I was lying flat on a train platform in Hamburg, Germany at 7 AM. There I was. All five feet twelve inches of me – flat on concrete in my Mary Poppins lookin’ shoe boots and a tan tweed coat I’d gotten at the German version of Goodwill. I was laughing at myself. And a train-full of Germans was also laughing – but I think they were laughing at me. They probably thought “that crazy American,” although they probably couldn’t tell I was American. Maybe they just thought I was drunk. I mean, I had just jumped off a moving train. The scene where I made a scene. It was 1984 and I’d been living in Munich, Germany for a few months as a young, newbie model. My roommate was a girl named Jeanne. She was from Colorado. I hailed from the great state of Missouri. We lived in a place called a pension. We each had a twin bed and the room had a couple of dressers and a sink. The bathroom was down the hall and the showers were a floor up. Down the main hall was the room where the gal who ran the place served rolls and tea every morning. It was nice. I remember loving the white, down comforters and the pillows. We were 19 years old and living on our own in Europe. I was pretty much a goody-goody and my parents gave me a lot of freedom growing up so I didn’t do anything remarkably stupid. Well – there was that ONE time. That’s another story.
We spent our days walking, riding subways, buses, and street cars trying to figure out where to find the photographers and clients who might potentially hire us. This was back before the days of smartphones and Mapquest. Imagine being 19 and in a foreign country where you don’t speak the language; you have a list of addresses and a map. Fun. Every day fun. Go to your agency. Get a list. Hit the road. Go see.
Somewhere along the road, Jeanne and I met some sweet guys who gave us and our coffin-sized luggage a ride to the train station the night we were moving to Hamburg. It was an overnight train headed north. I don’t remember their names, but I do remember it as one of the sweetest things ever. There have been many times when people have done dear things for me. People who I barely knew. People who I will never see again. Often times, the dearness of their tasks don’t touch me until years later. This was one of those things. I remember the “couchette” we were in was for six people. Jeanne and I were in the middle section. Below us was an elderly couple and above us were two guys about our age. It was a sleeping berth. Imagine everyone having a twin bunk. Sometime before we went to sleep Jeanne gave me a brown bag with food in it. Apparently, the guys who gave us a ride to the train station packed us food for the journey. Inside my bag was a sandwich, a carton of yogurt, and a piece of fruit. At the time I thought it was nice and I ate it. Now as a 49-year-old I think it was a most wonderful gesture.

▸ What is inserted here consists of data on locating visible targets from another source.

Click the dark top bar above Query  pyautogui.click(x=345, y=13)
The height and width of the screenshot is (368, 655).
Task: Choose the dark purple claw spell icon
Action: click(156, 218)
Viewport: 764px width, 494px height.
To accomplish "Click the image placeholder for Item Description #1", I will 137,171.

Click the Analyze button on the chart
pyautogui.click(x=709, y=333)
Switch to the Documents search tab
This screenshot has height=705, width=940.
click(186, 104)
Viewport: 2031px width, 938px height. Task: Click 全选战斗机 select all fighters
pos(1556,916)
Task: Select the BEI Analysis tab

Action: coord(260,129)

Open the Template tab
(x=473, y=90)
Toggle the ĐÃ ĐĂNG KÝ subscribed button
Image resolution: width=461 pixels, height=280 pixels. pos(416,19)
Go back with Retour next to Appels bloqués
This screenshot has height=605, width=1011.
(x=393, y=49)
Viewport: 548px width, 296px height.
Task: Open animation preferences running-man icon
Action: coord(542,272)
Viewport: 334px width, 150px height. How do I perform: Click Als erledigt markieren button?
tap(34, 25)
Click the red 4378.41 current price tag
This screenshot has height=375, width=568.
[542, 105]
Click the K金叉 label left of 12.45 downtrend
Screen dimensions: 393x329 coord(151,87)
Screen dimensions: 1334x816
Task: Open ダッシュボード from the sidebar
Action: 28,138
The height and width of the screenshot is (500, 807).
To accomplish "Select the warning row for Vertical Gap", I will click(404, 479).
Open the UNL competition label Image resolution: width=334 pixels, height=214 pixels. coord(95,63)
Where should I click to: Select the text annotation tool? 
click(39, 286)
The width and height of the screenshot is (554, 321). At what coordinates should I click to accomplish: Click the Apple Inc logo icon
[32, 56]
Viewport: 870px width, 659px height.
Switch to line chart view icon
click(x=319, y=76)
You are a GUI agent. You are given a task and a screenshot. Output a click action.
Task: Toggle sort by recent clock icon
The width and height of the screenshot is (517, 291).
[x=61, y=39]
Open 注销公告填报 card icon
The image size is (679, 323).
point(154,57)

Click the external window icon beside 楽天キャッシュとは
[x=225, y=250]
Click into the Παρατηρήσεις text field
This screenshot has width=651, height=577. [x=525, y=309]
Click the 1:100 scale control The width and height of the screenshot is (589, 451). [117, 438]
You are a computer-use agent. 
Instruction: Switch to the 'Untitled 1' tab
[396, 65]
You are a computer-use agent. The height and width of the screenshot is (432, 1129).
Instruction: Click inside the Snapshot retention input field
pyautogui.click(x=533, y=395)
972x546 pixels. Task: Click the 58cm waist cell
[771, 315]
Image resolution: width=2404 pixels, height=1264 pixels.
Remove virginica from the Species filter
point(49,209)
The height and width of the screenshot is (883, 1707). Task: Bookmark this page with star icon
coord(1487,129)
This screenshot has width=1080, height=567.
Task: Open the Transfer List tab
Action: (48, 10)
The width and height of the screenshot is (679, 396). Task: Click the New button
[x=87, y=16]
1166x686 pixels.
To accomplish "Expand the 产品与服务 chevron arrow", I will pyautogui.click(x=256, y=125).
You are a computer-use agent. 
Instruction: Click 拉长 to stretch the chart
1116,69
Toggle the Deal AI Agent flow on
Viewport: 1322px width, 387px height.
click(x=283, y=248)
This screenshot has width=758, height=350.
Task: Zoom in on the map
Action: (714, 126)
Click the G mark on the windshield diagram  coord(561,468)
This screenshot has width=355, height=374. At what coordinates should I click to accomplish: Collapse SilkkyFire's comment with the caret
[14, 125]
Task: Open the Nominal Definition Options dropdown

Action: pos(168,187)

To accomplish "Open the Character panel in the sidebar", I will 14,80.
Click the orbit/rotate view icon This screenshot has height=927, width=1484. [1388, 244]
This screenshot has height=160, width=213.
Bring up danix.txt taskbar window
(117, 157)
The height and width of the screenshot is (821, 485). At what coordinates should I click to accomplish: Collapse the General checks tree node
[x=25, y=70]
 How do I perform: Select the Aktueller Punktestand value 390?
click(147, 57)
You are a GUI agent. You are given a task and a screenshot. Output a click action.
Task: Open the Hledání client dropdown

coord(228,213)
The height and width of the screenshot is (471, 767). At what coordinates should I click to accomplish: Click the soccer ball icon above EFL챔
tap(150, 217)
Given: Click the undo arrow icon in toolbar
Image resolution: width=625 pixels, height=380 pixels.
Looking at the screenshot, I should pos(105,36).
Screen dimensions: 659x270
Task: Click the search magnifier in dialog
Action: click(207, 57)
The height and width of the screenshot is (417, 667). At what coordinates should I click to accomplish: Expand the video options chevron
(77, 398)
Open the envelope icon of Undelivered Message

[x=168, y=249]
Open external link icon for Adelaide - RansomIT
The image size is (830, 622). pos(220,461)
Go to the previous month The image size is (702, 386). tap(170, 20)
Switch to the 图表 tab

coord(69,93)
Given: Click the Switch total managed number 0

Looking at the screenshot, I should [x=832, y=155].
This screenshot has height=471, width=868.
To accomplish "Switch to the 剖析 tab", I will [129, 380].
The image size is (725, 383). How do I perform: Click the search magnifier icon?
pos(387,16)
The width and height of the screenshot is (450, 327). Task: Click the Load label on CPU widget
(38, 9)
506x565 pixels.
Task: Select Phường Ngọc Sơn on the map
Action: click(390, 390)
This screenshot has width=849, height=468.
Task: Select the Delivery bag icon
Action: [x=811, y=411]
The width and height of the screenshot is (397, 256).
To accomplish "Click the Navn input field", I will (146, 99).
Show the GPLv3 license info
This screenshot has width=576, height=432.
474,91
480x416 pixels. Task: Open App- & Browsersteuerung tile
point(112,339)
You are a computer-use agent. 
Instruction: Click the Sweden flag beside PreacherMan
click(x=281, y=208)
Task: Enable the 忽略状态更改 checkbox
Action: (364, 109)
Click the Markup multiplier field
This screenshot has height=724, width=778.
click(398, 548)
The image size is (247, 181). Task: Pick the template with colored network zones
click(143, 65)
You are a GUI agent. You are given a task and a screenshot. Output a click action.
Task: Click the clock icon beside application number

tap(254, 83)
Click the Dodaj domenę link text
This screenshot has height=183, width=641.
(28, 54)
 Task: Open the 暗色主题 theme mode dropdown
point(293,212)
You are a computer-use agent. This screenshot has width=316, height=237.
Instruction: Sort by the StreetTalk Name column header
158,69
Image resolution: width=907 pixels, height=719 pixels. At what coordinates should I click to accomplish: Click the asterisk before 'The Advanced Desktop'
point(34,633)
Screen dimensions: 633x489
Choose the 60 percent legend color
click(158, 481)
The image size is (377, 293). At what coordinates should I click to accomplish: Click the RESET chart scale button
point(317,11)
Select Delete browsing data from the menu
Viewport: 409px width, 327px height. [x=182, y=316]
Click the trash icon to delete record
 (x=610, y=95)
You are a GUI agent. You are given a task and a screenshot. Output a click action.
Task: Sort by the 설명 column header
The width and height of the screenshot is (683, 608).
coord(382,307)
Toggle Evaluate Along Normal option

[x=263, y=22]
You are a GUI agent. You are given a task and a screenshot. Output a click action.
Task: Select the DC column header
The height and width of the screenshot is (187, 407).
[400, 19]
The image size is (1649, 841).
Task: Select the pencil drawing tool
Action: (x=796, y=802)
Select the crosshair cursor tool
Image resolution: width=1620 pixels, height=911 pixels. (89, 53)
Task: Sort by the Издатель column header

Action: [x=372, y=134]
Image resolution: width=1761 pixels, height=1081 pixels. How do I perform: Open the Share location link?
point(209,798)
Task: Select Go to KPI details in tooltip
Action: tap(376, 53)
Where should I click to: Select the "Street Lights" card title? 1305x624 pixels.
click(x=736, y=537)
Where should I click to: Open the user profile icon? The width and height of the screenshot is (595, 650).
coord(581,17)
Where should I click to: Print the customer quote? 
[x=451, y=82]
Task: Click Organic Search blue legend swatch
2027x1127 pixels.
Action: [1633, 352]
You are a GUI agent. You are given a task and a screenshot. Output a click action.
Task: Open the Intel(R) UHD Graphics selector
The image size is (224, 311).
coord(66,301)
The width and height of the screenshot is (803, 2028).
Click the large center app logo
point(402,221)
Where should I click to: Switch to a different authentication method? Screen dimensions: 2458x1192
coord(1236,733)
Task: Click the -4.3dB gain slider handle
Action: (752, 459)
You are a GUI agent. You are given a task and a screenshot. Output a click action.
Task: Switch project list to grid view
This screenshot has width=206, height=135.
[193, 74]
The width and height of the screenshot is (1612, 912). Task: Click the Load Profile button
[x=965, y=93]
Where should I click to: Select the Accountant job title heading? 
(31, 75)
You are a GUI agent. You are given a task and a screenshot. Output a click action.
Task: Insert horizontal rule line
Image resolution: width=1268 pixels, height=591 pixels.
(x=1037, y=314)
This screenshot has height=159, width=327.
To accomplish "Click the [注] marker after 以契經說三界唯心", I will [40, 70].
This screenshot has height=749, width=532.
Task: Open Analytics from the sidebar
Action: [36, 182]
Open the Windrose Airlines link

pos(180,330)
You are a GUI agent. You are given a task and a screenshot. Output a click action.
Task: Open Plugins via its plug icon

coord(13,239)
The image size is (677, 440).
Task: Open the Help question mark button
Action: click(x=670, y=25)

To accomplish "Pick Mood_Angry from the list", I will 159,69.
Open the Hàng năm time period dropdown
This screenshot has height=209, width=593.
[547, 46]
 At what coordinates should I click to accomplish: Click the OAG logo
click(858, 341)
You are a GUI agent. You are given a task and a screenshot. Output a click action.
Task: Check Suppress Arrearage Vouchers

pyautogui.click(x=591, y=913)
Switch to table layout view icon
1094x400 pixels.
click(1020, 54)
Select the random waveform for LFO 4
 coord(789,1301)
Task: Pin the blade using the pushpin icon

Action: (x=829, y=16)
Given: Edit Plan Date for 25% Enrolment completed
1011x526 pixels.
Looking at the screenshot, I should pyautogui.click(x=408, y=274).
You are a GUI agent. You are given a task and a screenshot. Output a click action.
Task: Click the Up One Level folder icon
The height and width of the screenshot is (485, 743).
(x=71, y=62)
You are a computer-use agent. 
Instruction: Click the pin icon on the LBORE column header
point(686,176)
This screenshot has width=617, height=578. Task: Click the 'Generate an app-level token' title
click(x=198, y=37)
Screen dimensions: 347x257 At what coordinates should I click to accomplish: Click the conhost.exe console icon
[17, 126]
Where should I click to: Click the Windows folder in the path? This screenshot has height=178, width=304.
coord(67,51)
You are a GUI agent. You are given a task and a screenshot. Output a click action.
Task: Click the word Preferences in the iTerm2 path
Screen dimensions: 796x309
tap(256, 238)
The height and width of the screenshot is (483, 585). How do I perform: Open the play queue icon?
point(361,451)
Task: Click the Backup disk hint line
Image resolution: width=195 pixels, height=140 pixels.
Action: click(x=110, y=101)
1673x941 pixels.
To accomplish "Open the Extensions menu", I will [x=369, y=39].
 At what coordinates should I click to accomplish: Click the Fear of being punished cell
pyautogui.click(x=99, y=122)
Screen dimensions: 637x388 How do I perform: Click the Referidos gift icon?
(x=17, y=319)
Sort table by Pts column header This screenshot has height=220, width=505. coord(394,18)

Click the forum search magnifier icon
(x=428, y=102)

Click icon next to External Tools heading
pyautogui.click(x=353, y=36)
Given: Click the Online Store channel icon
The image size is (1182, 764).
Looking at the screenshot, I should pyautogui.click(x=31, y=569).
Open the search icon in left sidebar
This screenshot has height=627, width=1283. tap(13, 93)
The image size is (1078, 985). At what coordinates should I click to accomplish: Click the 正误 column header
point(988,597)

We went to sleep thinking – well, I don’t know what we were thinking. We were 19. I guess we thought the train gods would tell us when to wake up and get off the train. Hamburg. We were going to Hamburg. We didn’t know there were THREE stops in Hamburg. Who came up with that stupid idea? I’m guessing the train stopped at the first one, because when it got to the second stop the young guys who were sleeping above us woke us up to let us know we may want to get off. They said “This is hauptbahnhof.” Of course Jeanne and I had no idea what they meant. It’s as if they were speaking German. They explained that we were at the main train station in Hamburg. So the four of us decided it would be prudent to get off the train. Since the train had already been stopped for a few minutes we started getting our suitcases down – fast. Well, I should say, the guys got the cases down. There was no way Jeanne and I could have gotten them down. Each of them could have held a corpse. This was back in the day when suitcases had a hard body, you could lock them with mini keys, and airlines didn’t charge you extra for going over some random weight limit.
Jeanne stood out on the train platform while the guys and I had a frenzied assembly line going. One would get a case down and throw it to the other guy. He would hand it to me. I would hand it to Jeanne. We had a good system going. This went on for a bit and almost all the cases were out. Then the train started moving. More stuff was then tossed at Jeanne. Jeanne and the suitcases were on the platform. But I was still on the train. I looked right and saw Jeanne. I looked left and saw the end of the train platform. So I did what any rational person would do – I looked for an old, fat lady to land on – and I jumped. Kidding. I jumped. I’m lucky I didn’t jump into one of those poles you always see in movies at train stations. That would have been my luck. To jump into a pole. Not a Polish person. An actual pole. So – I jumped and hit the concrete. Not too hard. I don’t remember any pain. The train wasn’t moving very fast. Probably .4 miles per hour. So I’m flat on my back. I must have looked like Big Bird. So I just laid there and laughed. The folks on the train got a good belly laugh.
Besides the sweetness of the guys who packed food for us, I’m thankful for the guys who woke us up, then helped us get our stuff off the train in a panic. Another set of people who came to our aid that I will never see again. My life has been full of kind strangers.